• **Exercise brief**
The expected output is the exact lines from the one containing "Given: Click the Koko Analytics logo" through the end of the data, inclusive, and nothing else.
(Beginning of Task input)
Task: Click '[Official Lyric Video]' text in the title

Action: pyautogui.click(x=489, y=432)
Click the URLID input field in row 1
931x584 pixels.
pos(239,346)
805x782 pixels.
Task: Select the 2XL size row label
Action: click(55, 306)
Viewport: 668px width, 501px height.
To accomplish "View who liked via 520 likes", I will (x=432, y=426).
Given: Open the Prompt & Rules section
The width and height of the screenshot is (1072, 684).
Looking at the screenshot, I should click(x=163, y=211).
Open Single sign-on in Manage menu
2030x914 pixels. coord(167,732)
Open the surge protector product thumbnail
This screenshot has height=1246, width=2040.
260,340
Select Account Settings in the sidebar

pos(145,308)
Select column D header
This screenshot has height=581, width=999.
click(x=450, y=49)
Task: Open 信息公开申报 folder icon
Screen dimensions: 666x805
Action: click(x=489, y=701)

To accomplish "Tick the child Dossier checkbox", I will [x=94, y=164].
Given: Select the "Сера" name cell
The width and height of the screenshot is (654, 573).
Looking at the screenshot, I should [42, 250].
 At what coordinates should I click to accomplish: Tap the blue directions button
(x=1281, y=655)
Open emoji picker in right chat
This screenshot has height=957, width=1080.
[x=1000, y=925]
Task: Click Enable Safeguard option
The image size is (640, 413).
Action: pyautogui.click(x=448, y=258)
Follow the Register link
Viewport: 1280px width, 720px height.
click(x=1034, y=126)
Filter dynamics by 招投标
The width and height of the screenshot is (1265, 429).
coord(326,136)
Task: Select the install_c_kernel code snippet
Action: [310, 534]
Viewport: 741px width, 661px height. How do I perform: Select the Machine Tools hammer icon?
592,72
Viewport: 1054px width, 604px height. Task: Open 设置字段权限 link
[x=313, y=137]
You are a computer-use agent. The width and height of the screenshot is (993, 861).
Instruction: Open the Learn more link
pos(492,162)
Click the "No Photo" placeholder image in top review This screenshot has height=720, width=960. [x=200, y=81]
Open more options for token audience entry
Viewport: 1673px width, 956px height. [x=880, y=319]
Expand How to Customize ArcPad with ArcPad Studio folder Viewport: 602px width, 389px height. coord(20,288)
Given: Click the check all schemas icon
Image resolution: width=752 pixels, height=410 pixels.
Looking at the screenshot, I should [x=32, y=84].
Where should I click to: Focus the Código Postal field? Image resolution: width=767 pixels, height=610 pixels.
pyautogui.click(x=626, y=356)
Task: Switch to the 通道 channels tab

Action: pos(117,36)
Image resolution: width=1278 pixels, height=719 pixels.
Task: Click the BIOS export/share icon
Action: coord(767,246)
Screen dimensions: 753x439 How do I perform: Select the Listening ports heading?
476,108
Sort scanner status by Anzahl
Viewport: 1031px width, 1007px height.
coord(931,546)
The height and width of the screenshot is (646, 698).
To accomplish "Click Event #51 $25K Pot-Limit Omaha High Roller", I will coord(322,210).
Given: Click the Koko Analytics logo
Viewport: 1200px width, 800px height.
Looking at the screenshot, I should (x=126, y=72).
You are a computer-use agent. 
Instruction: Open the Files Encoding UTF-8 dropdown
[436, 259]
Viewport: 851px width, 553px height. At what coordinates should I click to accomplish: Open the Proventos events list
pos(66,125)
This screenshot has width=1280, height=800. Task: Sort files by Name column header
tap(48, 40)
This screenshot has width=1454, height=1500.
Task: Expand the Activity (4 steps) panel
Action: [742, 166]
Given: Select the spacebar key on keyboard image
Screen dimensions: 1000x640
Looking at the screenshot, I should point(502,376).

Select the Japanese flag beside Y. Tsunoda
(End of Task input)
• **Response to this task**
Given: Click the Koko Analytics logo
Viewport: 1200px width, 800px height.
Looking at the screenshot, I should (x=126, y=72).
You are a computer-use agent. 
Instruction: Open the Files Encoding UTF-8 dropdown
[436, 259]
Viewport: 851px width, 553px height. At what coordinates should I click to accomplish: Open the Proventos events list
pos(66,125)
This screenshot has width=1280, height=800. Task: Sort files by Name column header
tap(48, 40)
This screenshot has width=1454, height=1500.
Task: Expand the Activity (4 steps) panel
Action: [742, 166]
Given: Select the spacebar key on keyboard image
Screen dimensions: 1000x640
Looking at the screenshot, I should point(502,376).

Select the Japanese flag beside Y. Tsunoda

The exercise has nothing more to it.